Its live-action remake is, to quote a famous saying about the planet on which it takes place, “mostly harmless.” Maia Kealoha stars as Lilo Pelekai, a six-year-old orphaned Hawaiian girl with a mean streak almost as bad as that of the visiting alien.
Chris Sanders, who created Stitch and directed the original movie, returns to voice the CG-generated version in this one. And Sydney Agudong plays Nani, Lilo’s older sister and de factor parent, providing whatever emotional heavy lifting the film requires.
There’s also some nice continuity in the form of Tia Carrere, who voiced the original Nani and returns here as a social worker. The first film’s social worker, Cobra Bubbles (voiced by Ving Rhames), is now Courtney B. Vance playing a CIA operative. (Because you can’t spell “social worker” without CIA.)
If you know the original, there’s little in the way of surprises here. Stitch, designed as a walking weapon of mass destruction, escapes a galactic tribunal and arrives on Earth, where he hopes to avoid capture by using Lilo as a human shield. Of course, the kid’s heartfelt feelings about family (or ‘ohana in Hawaiian) eventually convince Stitch that it’s better to belong than to destroy.

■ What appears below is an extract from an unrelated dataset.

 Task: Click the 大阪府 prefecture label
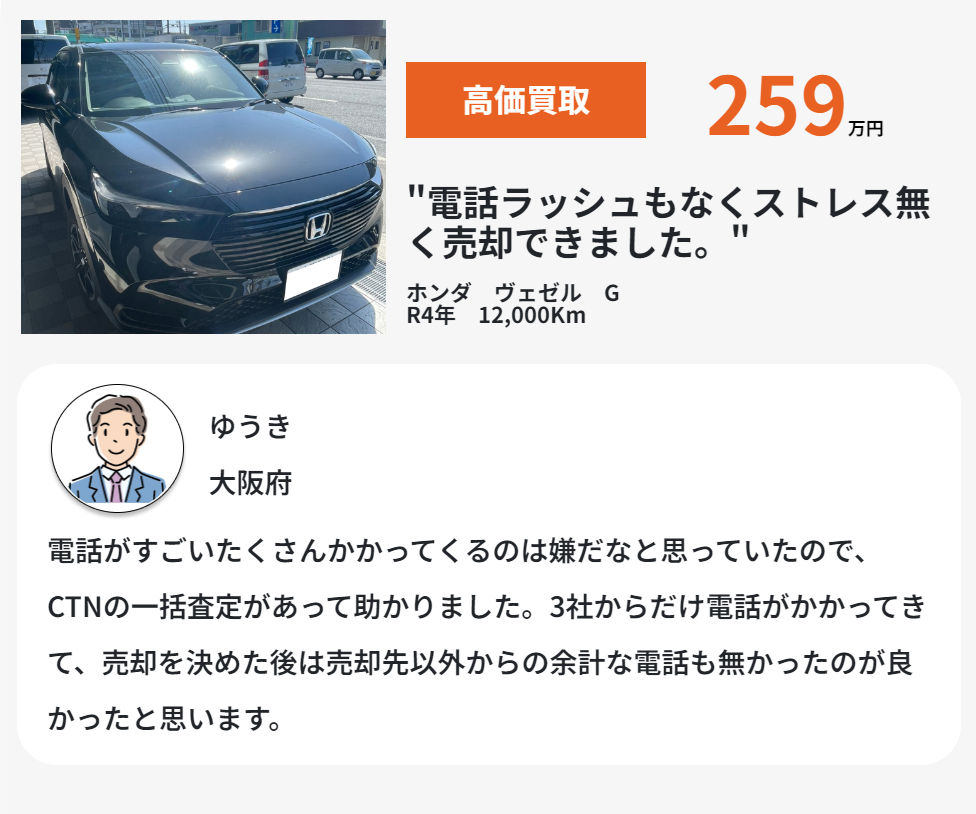[250, 483]
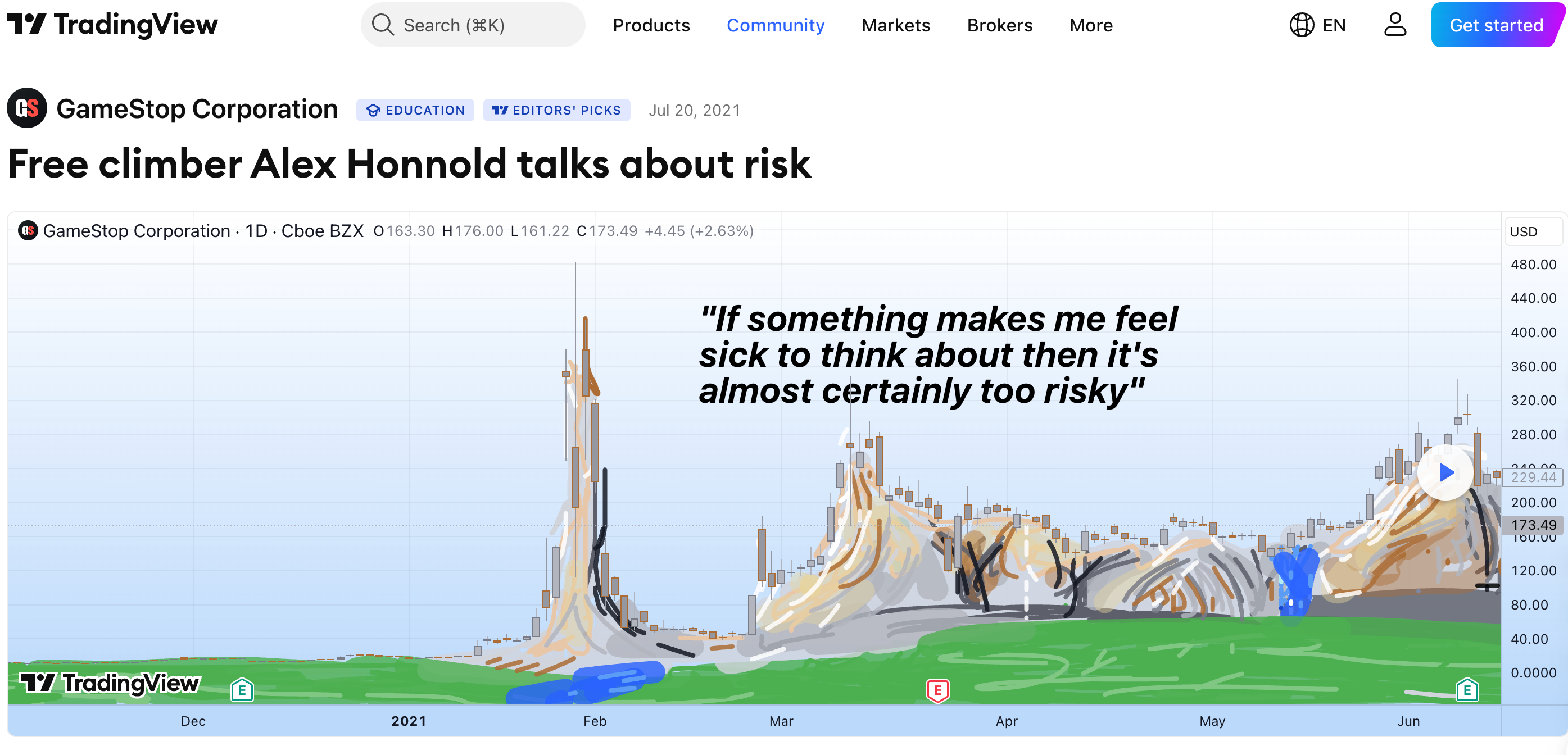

Fans will be happy to note that the new movie retains some of the Elvis references of the original, and that the pacing keeps its speedy, cartoon clip, although it still manages to clock in at 108 minutes, against the original’s 85.

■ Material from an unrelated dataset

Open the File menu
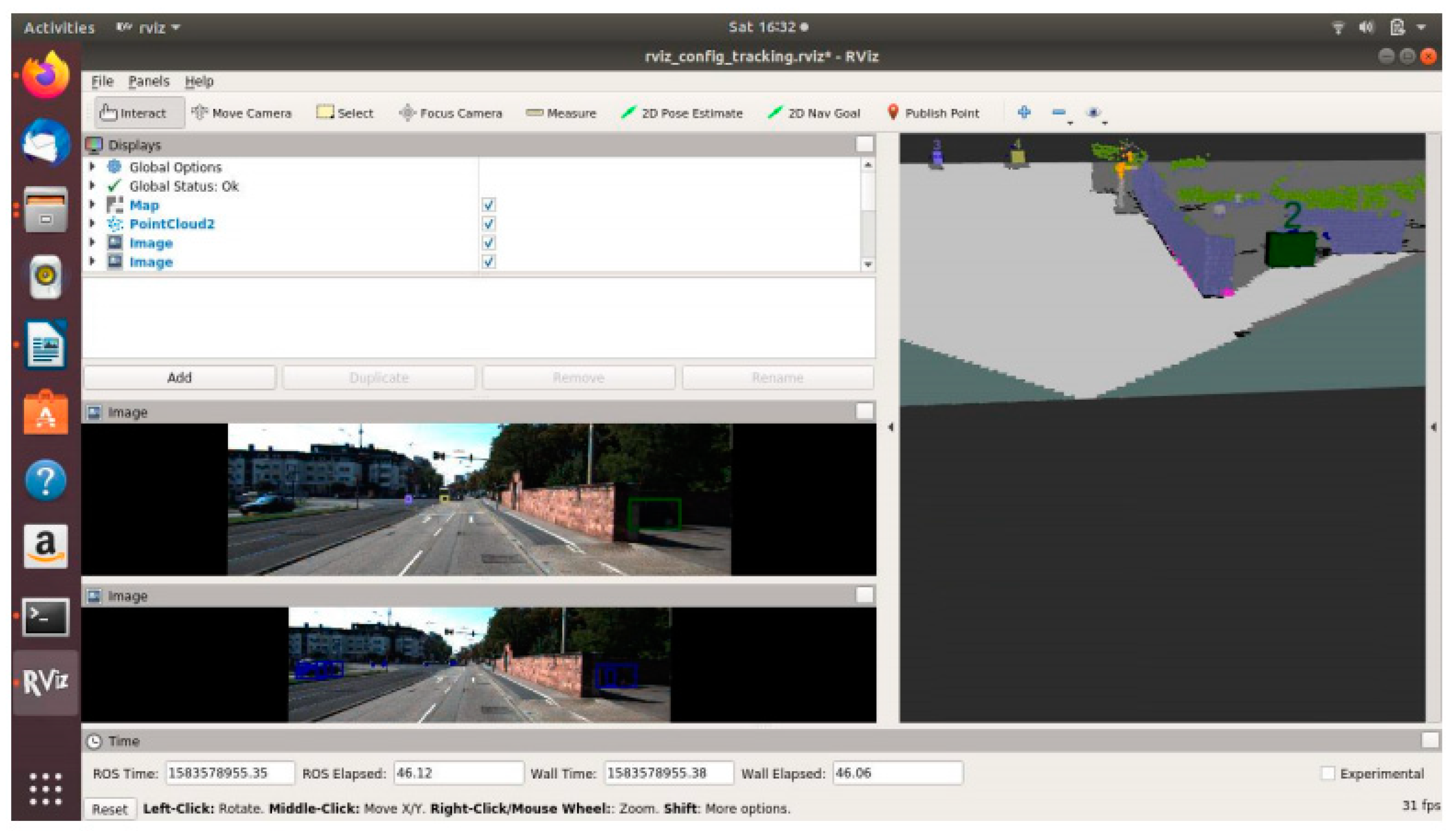 102,81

My biggest complaint is that the movie imagines you can revive someone with a car battery if the defibrillator fails to do its job, but I’m here to say that the 12 volts under the hood are no match for professional life-saving equipment. I can’t find much else to fault about the film, except that it didn’t need remaking in the first place.
But try telling that to Disney, which has Moana coming out next summer — the first of the CG-animation-into-live-action remakes! — followed by The Aristocats, Hercules and Bambi. Oh deer.
Lilo & Stitch. Directed by Dean Fleischer Camp. Starring Maia Kealoha, Sydney Agudong, and Chris Sanders. Opens May 23 in cinemas.